[start SOURCE PASSAGE]
The transfers of such property by the latter could not
therefore be challenged. [608 OC; 609 H]
The fact that the successive Mahants had renounced the world
and became sanyasis and had almost uniformly nominated the
person who was to succeed them from out of the: disciples or
disciples of disciples does not lead to the conclusion that
the properties must he treated as Math properties. [608 C]
Parama Nand v. Nihal Chand, 65 I.A. 252 and Raghbir Lala v.
Mohanmad Said, A.I.R. 1943 P.C. 7, relied on.
JUDGMENT:
CIVIL APPELLATE JURISDICTION: Civil Appeals Nos. 212 to 216
of 1965.
Appeals by certificates/special leave from the judgment and
decree dated September 3, 1965 of the Allahabad High Court
in First Appeals Nos. 523 of 1933, and 557 of 1930.
R. K. Garg, D. P. Singh, Anil Kumar Gupta, Shiv Pujan
Singh and K. M. K. Nair, for the appellants (In C.A. No. 212
of 1965).
Yogeshwar Prasad, E. C. Agrawala and P. C. Agrawala, for the
appellants (In C.As. Nos. 213 and 214 of 1965).
G. N. Kunzru, B.P. Singh and R. B. Datar, for the
appellant (In C. A. No. 215 of 1965), for the respondent (In
C.As. Nos. 212, 213 and 214 of 1965 and for the respondents
(In C.A. No. 216 of 1965).
C. B. Agarwala, V. K. Sanghi and K. P. Gupta, for the
appellant (In C. A. No. 216 of 1965).
[end SOURCE PASSAGE]
[start DATA SHOWN]
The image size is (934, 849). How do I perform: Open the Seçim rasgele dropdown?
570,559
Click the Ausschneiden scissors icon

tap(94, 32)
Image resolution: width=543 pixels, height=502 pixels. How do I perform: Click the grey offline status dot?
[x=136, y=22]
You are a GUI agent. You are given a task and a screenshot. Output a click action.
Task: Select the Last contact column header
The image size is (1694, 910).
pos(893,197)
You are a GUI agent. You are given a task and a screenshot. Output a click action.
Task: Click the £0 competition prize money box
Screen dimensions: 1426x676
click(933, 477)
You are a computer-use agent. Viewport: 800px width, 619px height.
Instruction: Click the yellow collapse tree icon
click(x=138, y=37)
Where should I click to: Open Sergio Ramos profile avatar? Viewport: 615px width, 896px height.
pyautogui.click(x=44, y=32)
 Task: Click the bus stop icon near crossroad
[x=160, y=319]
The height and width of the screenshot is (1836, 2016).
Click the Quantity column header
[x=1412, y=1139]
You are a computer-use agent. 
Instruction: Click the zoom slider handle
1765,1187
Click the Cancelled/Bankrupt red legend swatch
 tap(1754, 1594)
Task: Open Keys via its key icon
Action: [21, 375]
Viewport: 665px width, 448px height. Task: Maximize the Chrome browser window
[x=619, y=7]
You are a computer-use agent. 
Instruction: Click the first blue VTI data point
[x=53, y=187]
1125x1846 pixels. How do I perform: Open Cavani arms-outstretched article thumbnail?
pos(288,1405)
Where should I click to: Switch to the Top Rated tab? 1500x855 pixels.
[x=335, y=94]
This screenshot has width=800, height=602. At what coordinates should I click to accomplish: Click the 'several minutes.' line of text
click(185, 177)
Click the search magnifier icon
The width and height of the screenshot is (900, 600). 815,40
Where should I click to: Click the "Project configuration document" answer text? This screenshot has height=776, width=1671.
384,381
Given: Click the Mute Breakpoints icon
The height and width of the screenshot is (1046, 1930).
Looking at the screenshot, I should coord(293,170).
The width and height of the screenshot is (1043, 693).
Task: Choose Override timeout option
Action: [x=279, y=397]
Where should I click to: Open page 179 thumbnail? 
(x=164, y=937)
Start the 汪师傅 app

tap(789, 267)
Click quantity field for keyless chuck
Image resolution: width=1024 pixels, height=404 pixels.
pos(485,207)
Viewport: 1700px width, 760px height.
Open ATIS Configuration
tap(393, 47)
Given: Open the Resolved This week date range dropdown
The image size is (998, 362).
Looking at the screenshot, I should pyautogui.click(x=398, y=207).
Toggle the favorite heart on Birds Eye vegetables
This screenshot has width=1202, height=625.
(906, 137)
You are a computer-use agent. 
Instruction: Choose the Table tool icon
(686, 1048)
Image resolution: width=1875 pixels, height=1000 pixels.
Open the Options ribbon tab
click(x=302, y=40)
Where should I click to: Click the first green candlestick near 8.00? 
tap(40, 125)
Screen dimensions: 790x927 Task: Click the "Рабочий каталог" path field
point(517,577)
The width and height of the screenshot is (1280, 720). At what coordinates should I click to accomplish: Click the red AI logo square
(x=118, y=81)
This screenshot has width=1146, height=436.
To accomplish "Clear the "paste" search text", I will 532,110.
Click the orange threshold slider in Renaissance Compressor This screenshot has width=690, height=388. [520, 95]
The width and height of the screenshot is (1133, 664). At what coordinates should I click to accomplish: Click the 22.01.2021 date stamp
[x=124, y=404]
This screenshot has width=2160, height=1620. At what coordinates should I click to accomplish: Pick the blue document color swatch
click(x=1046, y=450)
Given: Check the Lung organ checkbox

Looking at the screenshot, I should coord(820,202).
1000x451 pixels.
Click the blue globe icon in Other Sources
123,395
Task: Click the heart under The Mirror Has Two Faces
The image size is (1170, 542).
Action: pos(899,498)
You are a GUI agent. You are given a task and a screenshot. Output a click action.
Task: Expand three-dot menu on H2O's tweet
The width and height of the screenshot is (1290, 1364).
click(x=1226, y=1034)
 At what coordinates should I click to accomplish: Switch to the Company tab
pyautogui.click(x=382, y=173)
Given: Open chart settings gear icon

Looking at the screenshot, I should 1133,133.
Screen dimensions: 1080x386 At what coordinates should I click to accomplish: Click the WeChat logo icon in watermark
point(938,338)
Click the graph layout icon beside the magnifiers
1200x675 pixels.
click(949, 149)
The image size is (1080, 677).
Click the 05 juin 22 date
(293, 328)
[end DATA SHOWN]
- **GIVEN EXERCISE 1**
Answer from the judgment excerpt:
(a) From among whom had the successive Mahants almost uniformly nominated their successors?
(b) Which court issued the judgment and decree being appealed?
(c) Who appeared for the appellant in C.A. No. 216 of 1965?
- **GIVEN EXERCISE 2**
Resume the judgment excerpt after its final line of counsel listings.
The records have no connection to the judgment excerpt.

- **WRITTEN REPLY 1**
(a) From their disciples or the disciples of their disciples.
(b) The Allahabad High Court.
(c) C. B. Agarwala, V. K. Sanghi and K. P. Gupta.

- **WRITTEN REPLY 2**
The Judgment of the Court was delivered by
Mitter, J. Bounded by the river Ganges on the cast, in the
locality named Tripura Bhairvi of the temple studded city of
Benaras there stands a math popularly known as Uttam Giri’s
Math, the origin of which is lost in antiquity. For well
over a century this Math has been a sanctuary of a spiritual
brotherhood of Nihang Dasnami Sanyasis. Claim is laid that
they belong to one of the ten orders of Sanyasis founded by
the chelas of the
602
four disciples of the famous philosopher, Sankaracharya.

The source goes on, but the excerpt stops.